EXERCISE> Reply only with how many lines below contain "Click".

DATA>

==================================================

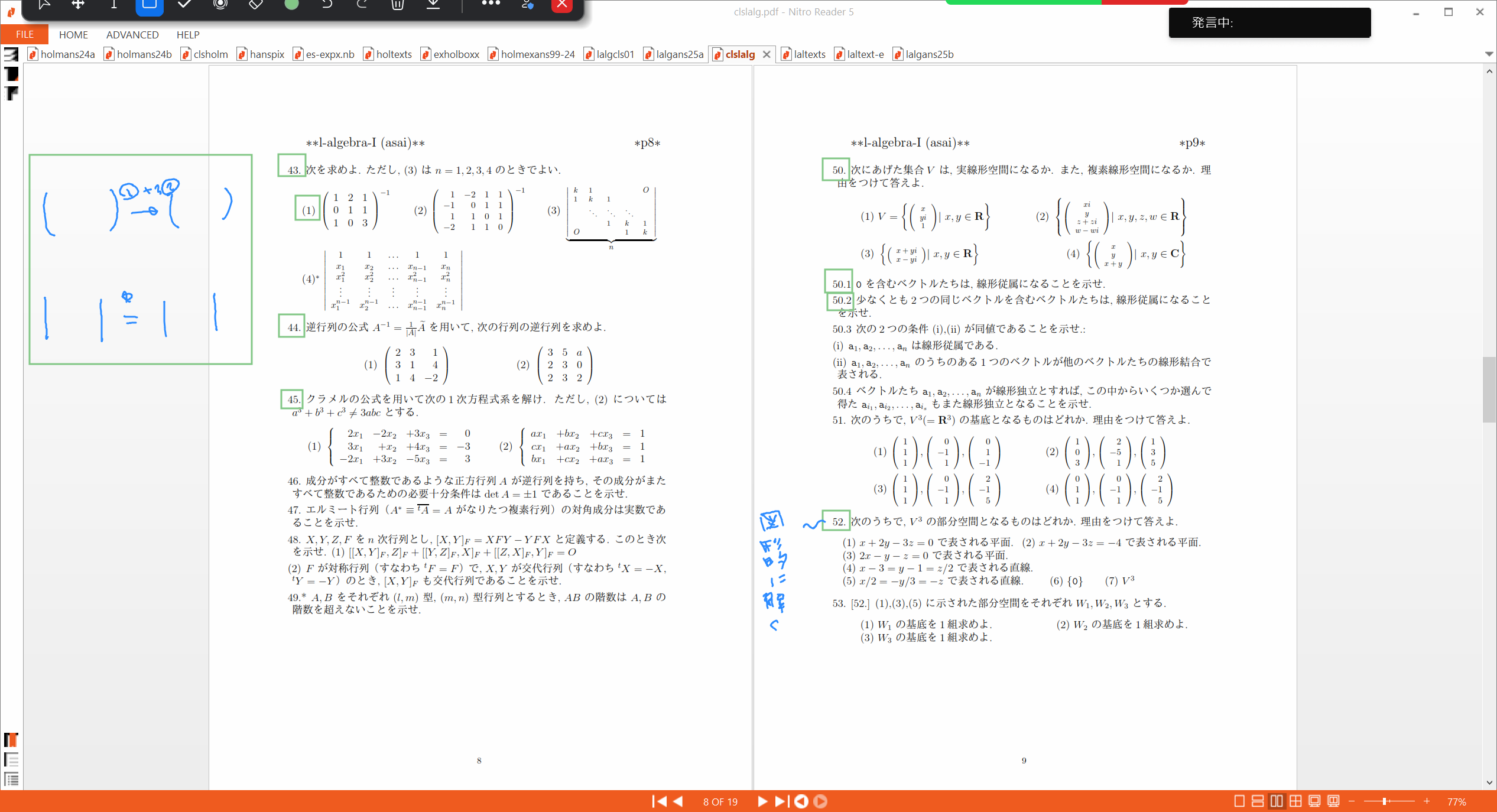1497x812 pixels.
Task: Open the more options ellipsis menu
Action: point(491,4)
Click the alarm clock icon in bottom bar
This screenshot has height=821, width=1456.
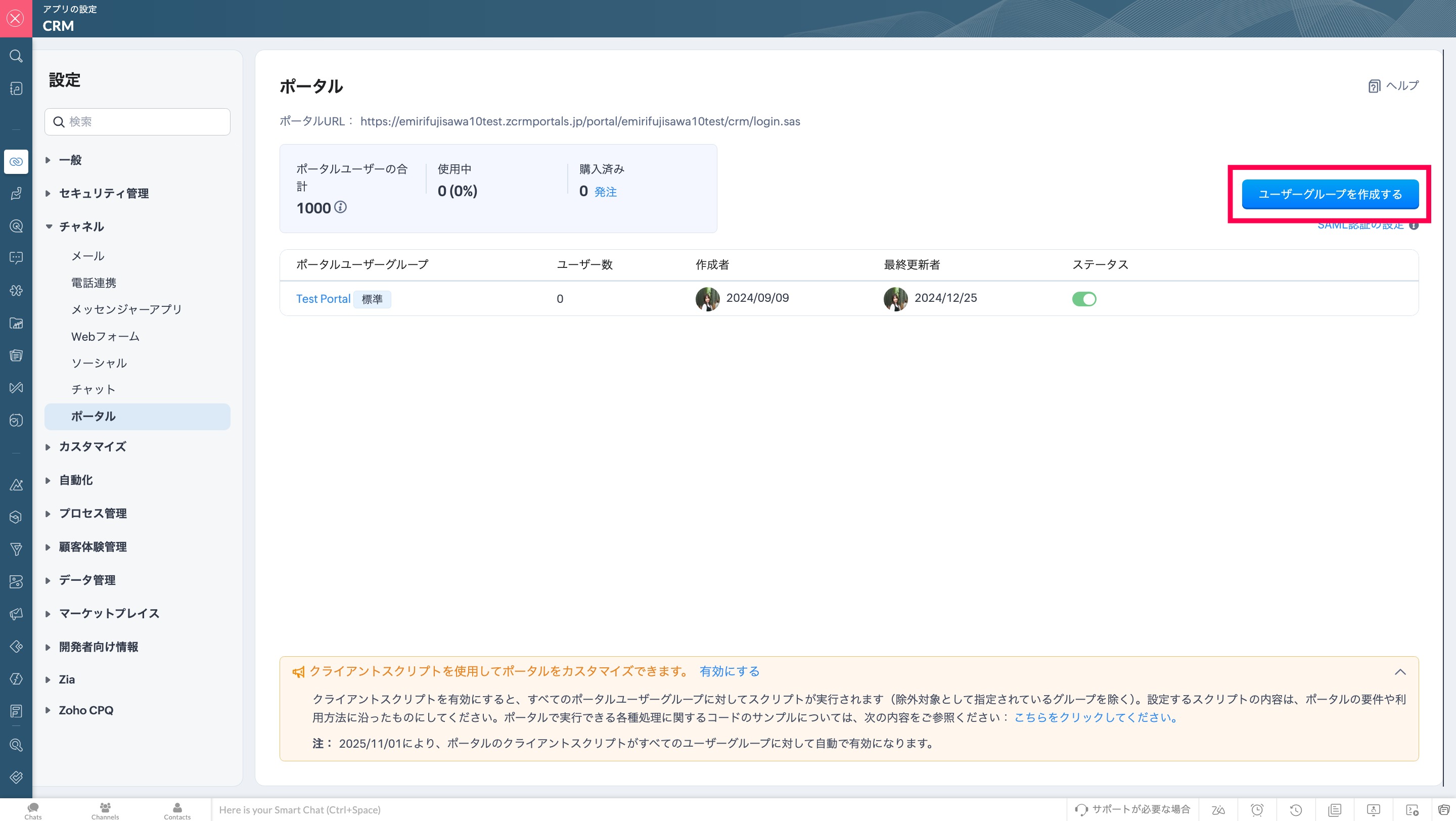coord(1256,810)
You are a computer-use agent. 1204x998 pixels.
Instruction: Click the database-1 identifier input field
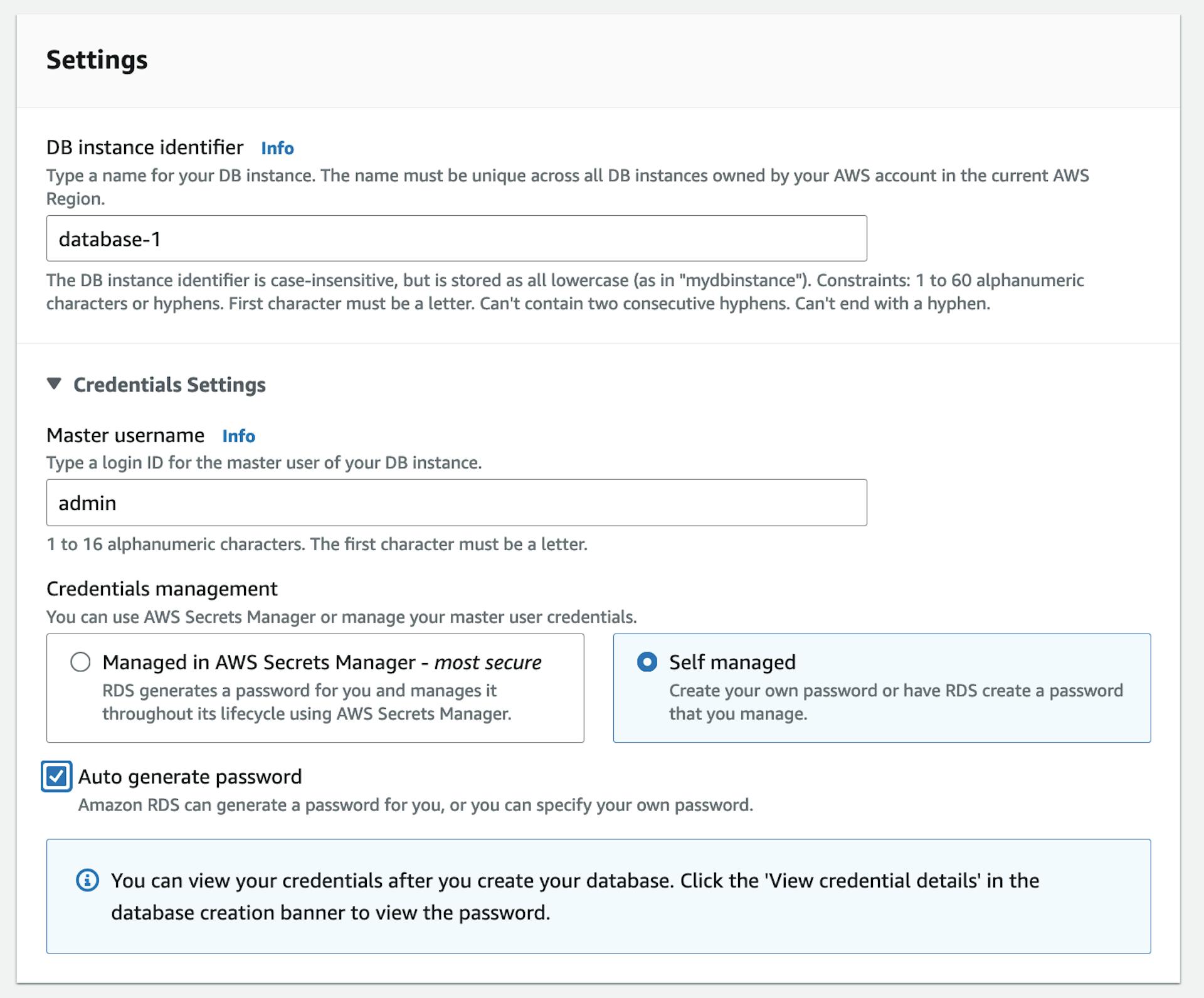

==================================================

EXERCISE ANSWER> 2